**TEXT PASSAGE**
= = = = =

Solid waste management has emerged as a big challenge for the Mediterranean country of Tunisia. The country, having an estimated population of around 11 million people, produces more than 2.5 million tons of garbage each year. Tunisia is experiencing an average increase in waste volume by 3% with per capita waste generation in urban areas being 0.8 kg per day. Biodegradable organic fraction constitutes around 68% of the MSW stream.
MSW collection is covered at 80% in urban areas and 10% in rural areas. The country has 10 controlled landfills with a capacity of 1,788,000 tons per year and four other semi-controlled landfills in the Valley Medjerda with a capacity of 62,000 tons per year. Five other discharges with a nominal capacity of 0.466 million tons per year are being built and finally five other controlled discharges are planned with an average capacity of 0.433 million tons per year. Many municipal landfills do not meet sanitary standards and waste is often dumped into non-sanitary areas. Interestingly, only five percent of MSW is composted and merely 4% recycled. The expenditure for waste collection and transport constitutes 75-100% of the total solid waste management budget.

= = = = =

[Collected data entries]
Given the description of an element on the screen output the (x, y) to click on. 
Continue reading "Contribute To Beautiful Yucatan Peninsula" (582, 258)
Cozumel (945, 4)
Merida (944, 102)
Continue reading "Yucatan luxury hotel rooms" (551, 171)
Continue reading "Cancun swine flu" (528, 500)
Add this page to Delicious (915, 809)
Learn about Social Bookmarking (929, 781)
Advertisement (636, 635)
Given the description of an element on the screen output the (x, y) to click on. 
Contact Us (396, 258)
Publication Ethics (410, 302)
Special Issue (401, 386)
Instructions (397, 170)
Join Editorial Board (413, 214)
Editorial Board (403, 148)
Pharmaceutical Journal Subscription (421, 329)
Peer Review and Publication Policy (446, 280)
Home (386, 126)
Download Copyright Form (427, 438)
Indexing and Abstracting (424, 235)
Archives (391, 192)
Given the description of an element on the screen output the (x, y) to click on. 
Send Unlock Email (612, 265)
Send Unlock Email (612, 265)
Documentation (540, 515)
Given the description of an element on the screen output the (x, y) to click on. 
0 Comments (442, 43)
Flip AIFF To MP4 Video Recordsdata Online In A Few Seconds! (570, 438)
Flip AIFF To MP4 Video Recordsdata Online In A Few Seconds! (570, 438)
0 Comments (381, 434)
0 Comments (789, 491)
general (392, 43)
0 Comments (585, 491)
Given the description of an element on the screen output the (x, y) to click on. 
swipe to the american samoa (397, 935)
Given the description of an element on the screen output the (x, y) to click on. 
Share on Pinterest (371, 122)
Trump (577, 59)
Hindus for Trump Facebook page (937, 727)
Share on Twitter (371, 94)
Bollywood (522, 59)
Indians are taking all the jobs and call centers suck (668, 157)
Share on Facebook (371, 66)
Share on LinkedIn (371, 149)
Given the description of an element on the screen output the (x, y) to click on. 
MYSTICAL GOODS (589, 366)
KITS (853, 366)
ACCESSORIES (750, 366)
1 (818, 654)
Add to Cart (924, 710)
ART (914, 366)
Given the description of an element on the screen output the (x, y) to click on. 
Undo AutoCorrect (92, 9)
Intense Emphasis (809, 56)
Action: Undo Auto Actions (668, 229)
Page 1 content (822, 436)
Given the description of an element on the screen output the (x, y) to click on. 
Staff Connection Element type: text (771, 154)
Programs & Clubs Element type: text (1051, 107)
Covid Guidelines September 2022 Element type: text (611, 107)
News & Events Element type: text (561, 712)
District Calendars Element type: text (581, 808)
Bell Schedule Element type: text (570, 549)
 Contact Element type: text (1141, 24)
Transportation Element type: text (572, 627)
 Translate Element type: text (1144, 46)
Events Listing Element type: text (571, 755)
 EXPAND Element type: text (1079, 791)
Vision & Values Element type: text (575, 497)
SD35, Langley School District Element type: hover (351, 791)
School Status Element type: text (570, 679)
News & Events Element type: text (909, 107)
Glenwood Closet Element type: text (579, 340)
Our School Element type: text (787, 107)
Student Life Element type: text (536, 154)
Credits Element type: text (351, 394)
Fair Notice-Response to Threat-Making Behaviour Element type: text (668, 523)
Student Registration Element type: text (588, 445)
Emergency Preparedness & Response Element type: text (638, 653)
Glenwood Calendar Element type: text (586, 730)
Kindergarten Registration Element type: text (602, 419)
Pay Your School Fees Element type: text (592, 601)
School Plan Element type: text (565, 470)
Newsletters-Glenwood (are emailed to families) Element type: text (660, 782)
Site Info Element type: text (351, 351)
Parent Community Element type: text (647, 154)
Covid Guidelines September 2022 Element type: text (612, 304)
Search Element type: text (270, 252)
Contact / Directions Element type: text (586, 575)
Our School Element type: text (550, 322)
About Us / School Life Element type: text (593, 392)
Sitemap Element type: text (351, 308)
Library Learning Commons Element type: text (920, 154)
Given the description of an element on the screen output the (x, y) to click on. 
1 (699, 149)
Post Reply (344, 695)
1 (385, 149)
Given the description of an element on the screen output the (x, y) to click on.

= = = = =

**TASK INSTRUCTIONS**
1/ Copy the passage on solid waste in Tunisia between "Solid waste management has" and "the MSW stream.", inclusive, switching "garbage" to "refuse".
2/ Based on the passage on solid waste in Tunisia, decide whether each statement holds, answering yes or no and quoting the words that settle it: (a) The biodegradable organic fraction makes up around 68% of the MSW stream. (b) MSW collection covers 80% of rural areas. (c) Ten percent of MSW is composted.
3/ Extend the passage on solid waste in Tunisia with the next part.
The rows have no connection to the passage on solid waste in Tunisia.

**ANSWERS BY ITEM**
1/
Solid waste management has emerged as a big challenge for the Mediterranean country of Tunisia. The country, having an estimated population of around 11 million people, produces more than 2.5 million tons of refuse each year. Tunisia is experiencing an average increase in waste volume by 3% with per capita waste generation in urban areas being 0.8 kg per day. Biodegradable organic fraction constitutes around 68% of the MSW stream.

2/
(a) Yes: "Biodegradable organic fraction constitutes around 68% of the MSW stream."
(b) No: "MSW collection is covered at 80% in urban areas and 10% in rural areas."
(c) No: "only five percent of MSW is composted"

3/
Borj Chakir Landfill
Eight kilometers south of Tunis is Borj Chakir, a town that has become infamous for a landfill that has damaging effects on the surrounding environment and quality of life of locals. The Borj Chakir landfill created in 1999 is the largest dumping ground and only regulated landfill in Tunis (which includes the governorates of Tunis, Manouba, Ariana and Ben Arous). The site occupies 120 hectares of what was once agricultural land planted with olive trees and grains. According to the facility specifications published in 1997 the landfill at Borj Chakir is intended for solid waste but current activities shows it operation outside of norms. Over the years the residents of El Attar/Borj Chakir,Jiyara and Sidi Hassine have suffered from compromised health and sanitation as a consequence of the waste collection site that has contaminated air, water, soil and as a result of their exposure to toxic odors of leachate.
The country possesses comprehensive environmental laws to encourage the sustainable management and recycling of municipal and industrial waste but there is doubt if the necessary measures for a good application have been provided. The Tunisian Government is often criticized for leaving the responsibility of waste management to the National Waste Management Agency (ANGED).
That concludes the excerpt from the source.